Task description.
Each line below is to be set down again exactly.

Given data.

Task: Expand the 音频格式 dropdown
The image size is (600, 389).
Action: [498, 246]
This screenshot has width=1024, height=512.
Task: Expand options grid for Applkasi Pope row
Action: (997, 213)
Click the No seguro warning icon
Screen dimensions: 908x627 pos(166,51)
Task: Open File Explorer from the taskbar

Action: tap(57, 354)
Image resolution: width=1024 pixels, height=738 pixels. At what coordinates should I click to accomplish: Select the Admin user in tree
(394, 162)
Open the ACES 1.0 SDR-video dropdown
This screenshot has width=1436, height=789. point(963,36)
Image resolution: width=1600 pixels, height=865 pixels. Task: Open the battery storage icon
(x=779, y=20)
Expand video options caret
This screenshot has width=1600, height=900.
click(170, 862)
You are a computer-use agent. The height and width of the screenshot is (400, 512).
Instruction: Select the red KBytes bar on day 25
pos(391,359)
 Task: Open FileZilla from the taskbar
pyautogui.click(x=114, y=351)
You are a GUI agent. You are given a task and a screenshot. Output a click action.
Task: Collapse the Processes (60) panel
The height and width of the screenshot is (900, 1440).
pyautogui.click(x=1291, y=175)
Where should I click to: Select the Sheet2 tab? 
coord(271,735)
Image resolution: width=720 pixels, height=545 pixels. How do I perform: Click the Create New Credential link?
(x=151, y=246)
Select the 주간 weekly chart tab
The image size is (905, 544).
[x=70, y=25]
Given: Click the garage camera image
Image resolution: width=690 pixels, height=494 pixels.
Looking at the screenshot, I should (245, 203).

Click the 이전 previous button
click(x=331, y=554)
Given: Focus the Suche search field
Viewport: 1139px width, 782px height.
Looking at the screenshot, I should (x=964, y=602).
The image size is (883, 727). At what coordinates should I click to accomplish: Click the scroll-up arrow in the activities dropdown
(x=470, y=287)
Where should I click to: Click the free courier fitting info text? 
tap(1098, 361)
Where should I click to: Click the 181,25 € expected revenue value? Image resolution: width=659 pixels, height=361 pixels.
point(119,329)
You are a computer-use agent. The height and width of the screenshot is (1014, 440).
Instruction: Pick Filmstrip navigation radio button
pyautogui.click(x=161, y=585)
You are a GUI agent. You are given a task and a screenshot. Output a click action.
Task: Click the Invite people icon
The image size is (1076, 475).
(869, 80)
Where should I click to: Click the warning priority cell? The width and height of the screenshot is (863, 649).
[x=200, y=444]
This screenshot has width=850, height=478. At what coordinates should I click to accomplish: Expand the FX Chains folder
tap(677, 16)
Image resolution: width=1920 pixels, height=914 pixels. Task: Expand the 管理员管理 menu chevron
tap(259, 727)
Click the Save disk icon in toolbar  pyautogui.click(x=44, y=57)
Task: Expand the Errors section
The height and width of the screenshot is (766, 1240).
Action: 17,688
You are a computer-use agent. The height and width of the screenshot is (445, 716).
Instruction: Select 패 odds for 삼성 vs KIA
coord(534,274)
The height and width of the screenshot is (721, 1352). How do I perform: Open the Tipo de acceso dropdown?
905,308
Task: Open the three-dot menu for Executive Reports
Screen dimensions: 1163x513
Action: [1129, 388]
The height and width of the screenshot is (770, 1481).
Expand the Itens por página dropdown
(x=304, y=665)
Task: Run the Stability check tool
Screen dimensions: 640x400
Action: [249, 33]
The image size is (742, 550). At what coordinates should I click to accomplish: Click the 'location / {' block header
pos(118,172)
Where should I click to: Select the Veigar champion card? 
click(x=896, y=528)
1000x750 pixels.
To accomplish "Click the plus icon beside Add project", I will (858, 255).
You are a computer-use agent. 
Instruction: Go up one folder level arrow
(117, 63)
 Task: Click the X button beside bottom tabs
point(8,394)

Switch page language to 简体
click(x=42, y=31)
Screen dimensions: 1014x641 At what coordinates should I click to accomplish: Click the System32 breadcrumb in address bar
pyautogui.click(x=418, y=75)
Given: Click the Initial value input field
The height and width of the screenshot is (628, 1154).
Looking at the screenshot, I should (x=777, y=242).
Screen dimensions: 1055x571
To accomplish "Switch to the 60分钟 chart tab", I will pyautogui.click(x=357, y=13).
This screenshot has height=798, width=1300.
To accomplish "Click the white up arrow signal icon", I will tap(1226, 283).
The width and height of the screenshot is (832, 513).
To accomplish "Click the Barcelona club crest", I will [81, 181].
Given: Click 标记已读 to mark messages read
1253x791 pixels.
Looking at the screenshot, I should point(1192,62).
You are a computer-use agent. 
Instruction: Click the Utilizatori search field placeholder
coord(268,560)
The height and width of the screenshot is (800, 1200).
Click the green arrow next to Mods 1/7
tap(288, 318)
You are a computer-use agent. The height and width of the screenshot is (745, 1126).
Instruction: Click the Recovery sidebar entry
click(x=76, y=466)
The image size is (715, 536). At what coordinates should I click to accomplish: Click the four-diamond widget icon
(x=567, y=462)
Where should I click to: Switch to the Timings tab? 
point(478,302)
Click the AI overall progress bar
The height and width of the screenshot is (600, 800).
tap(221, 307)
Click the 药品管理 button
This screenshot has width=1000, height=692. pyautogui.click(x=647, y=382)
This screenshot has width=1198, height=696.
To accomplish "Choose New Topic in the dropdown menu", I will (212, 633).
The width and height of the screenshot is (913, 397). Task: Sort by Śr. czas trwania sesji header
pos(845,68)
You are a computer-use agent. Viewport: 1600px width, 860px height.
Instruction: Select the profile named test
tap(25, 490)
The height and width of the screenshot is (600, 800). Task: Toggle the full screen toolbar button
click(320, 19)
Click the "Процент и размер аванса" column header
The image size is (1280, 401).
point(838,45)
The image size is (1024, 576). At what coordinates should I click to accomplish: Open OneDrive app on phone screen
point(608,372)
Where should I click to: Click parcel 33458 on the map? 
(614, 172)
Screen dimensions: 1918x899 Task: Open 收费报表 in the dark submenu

Expected output.
Task: Expand the 音频格式 dropdown
The image size is (600, 389).
Action: [498, 246]
This screenshot has width=1024, height=512.
Task: Expand options grid for Applkasi Pope row
Action: (997, 213)
Click the No seguro warning icon
Screen dimensions: 908x627 pos(166,51)
Task: Open File Explorer from the taskbar

Action: tap(57, 354)
Image resolution: width=1024 pixels, height=738 pixels. At what coordinates should I click to accomplish: Select the Admin user in tree
(394, 162)
Open the ACES 1.0 SDR-video dropdown
This screenshot has width=1436, height=789. point(963,36)
Image resolution: width=1600 pixels, height=865 pixels. Task: Open the battery storage icon
(x=779, y=20)
Expand video options caret
This screenshot has width=1600, height=900.
click(170, 862)
You are a computer-use agent. The height and width of the screenshot is (400, 512).
Instruction: Select the red KBytes bar on day 25
pos(391,359)
 Task: Open FileZilla from the taskbar
pyautogui.click(x=114, y=351)
You are a GUI agent. You are given a task and a screenshot. Output a click action.
Task: Collapse the Processes (60) panel
The height and width of the screenshot is (900, 1440).
pyautogui.click(x=1291, y=175)
Where should I click to: Select the Sheet2 tab? 
coord(271,735)
Image resolution: width=720 pixels, height=545 pixels. How do I perform: Click the Create New Credential link?
(x=151, y=246)
Select the 주간 weekly chart tab
The image size is (905, 544).
[x=70, y=25]
Given: Click the garage camera image
Image resolution: width=690 pixels, height=494 pixels.
Looking at the screenshot, I should (245, 203).

Click the 이전 previous button
click(x=331, y=554)
Given: Focus the Suche search field
Viewport: 1139px width, 782px height.
Looking at the screenshot, I should (x=964, y=602).
The image size is (883, 727). At what coordinates should I click to accomplish: Click the scroll-up arrow in the activities dropdown
(x=470, y=287)
Where should I click to: Click the free courier fitting info text? 
tap(1098, 361)
Where should I click to: Click the 181,25 € expected revenue value? Image resolution: width=659 pixels, height=361 pixels.
point(119,329)
You are a computer-use agent. The height and width of the screenshot is (1014, 440).
Instruction: Pick Filmstrip navigation radio button
pyautogui.click(x=161, y=585)
You are a GUI agent. You are given a task and a screenshot. Output a click action.
Task: Click the Invite people icon
The image size is (1076, 475).
(869, 80)
Where should I click to: Click the warning priority cell? The width and height of the screenshot is (863, 649).
[x=200, y=444]
This screenshot has width=850, height=478. At what coordinates should I click to accomplish: Expand the FX Chains folder
tap(677, 16)
Image resolution: width=1920 pixels, height=914 pixels. Task: Expand the 管理员管理 menu chevron
tap(259, 727)
Click the Save disk icon in toolbar  pyautogui.click(x=44, y=57)
Task: Expand the Errors section
The height and width of the screenshot is (766, 1240).
Action: 17,688
You are a computer-use agent. The height and width of the screenshot is (445, 716).
Instruction: Select 패 odds for 삼성 vs KIA
coord(534,274)
The height and width of the screenshot is (721, 1352). How do I perform: Open the Tipo de acceso dropdown?
905,308
Task: Open the three-dot menu for Executive Reports
Screen dimensions: 1163x513
Action: [1129, 388]
The height and width of the screenshot is (770, 1481).
Expand the Itens por página dropdown
(x=304, y=665)
Task: Run the Stability check tool
Screen dimensions: 640x400
Action: [249, 33]
The image size is (742, 550). At what coordinates should I click to accomplish: Click the 'location / {' block header
pos(118,172)
Where should I click to: Select the Veigar champion card? 
click(x=896, y=528)
1000x750 pixels.
To accomplish "Click the plus icon beside Add project", I will (858, 255).
You are a computer-use agent. 
Instruction: Go up one folder level arrow
(117, 63)
 Task: Click the X button beside bottom tabs
point(8,394)

Switch page language to 简体
click(x=42, y=31)
Screen dimensions: 1014x641 At what coordinates should I click to accomplish: Click the System32 breadcrumb in address bar
pyautogui.click(x=418, y=75)
Given: Click the Initial value input field
The height and width of the screenshot is (628, 1154).
Looking at the screenshot, I should (x=777, y=242).
Screen dimensions: 1055x571
To accomplish "Switch to the 60分钟 chart tab", I will pyautogui.click(x=357, y=13).
This screenshot has height=798, width=1300.
To accomplish "Click the white up arrow signal icon", I will tap(1226, 283).
The width and height of the screenshot is (832, 513).
To accomplish "Click the Barcelona club crest", I will [81, 181].
Given: Click 标记已读 to mark messages read
1253x791 pixels.
Looking at the screenshot, I should point(1192,62).
You are a computer-use agent. 
Instruction: Click the Utilizatori search field placeholder
coord(268,560)
The height and width of the screenshot is (800, 1200).
Click the green arrow next to Mods 1/7
tap(288, 318)
You are a computer-use agent. The height and width of the screenshot is (745, 1126).
Instruction: Click the Recovery sidebar entry
click(x=76, y=466)
The image size is (715, 536). At what coordinates should I click to accomplish: Click the four-diamond widget icon
(x=567, y=462)
Where should I click to: Switch to the Timings tab? 
point(478,302)
Click the AI overall progress bar
The height and width of the screenshot is (600, 800).
tap(221, 307)
Click the 药品管理 button
This screenshot has width=1000, height=692. pyautogui.click(x=647, y=382)
This screenshot has width=1198, height=696.
To accomplish "Choose New Topic in the dropdown menu", I will (212, 633).
The width and height of the screenshot is (913, 397). Task: Sort by Śr. czas trwania sesji header
pos(845,68)
You are a computer-use agent. Viewport: 1600px width, 860px height.
Instruction: Select the profile named test
tap(25, 490)
The height and width of the screenshot is (600, 800). Task: Toggle the full screen toolbar button
click(320, 19)
Click the "Процент и размер аванса" column header
The image size is (1280, 401).
point(838,45)
The image size is (1024, 576). At what coordinates should I click to accomplish: Open OneDrive app on phone screen
point(608,372)
Where should I click to: Click parcel 33458 on the map? 
(614, 172)
Screen dimensions: 1918x899 Task: Open 收费报表 in the dark submenu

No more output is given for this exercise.